I noticed some really neat images flowing past Jason’s computer over the last week.  Whenever Jason was away from his desk,  our section of the Echo Nest office would be treated to a very interesting slideshow – mostly of musicians (with an occasional NSFW image (but  hey, everything is SFW here at  The Echo Nest)).  Since Jason is a photographer I first assumed that these were pictures that he took of friends or shows he attended – but  Jason is a classical musician and the images flowing by were definitely not of classical musicians – so I was puzzled enough to ask Jason about it.  Turns out, Jason did something really cool.  He wrote a Python program that gets the top hotttt artists from the Echo Nest, and then collects images for all of those artists and their similars – yielding a huge collection of artist images.  He then filters them to include only high res images (thumbnails don’t look great when blown up to screen saver size).  He then points is Mac OS  Slideshow screensaver at the image folder and  voilá – a nifty music-oriented screensaver.

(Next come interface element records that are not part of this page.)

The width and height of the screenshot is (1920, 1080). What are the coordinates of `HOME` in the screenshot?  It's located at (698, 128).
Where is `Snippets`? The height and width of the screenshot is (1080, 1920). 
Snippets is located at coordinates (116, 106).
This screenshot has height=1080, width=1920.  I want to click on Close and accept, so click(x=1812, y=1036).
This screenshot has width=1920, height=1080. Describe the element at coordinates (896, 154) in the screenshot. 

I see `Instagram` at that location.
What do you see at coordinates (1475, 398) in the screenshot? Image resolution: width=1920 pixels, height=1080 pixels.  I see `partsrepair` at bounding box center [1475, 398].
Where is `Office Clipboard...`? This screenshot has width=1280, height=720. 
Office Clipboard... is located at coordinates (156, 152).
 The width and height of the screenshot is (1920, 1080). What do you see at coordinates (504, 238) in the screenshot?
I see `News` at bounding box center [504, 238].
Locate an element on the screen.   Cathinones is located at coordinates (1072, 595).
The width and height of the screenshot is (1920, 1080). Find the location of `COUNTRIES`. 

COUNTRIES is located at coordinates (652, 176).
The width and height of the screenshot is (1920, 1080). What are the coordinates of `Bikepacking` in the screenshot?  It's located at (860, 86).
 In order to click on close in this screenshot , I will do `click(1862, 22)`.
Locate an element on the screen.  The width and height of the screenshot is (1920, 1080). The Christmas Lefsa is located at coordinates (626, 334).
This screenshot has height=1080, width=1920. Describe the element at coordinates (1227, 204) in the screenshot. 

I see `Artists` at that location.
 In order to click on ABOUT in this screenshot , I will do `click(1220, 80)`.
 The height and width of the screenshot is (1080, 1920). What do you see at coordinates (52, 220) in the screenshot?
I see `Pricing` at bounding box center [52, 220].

Jason has added his code to the pyechonest examples. So if you are interested in having a nifty screen saver, grab Pyechonest, get an Echo Nest API key if you don’t already have one and run the get_images example.  Depending upon how many images you want, it may take a few hours to run.  To get 100K images plan to run it over night.  Once you’ve done that, point your Pictures screensaver at the image folder and you’re done.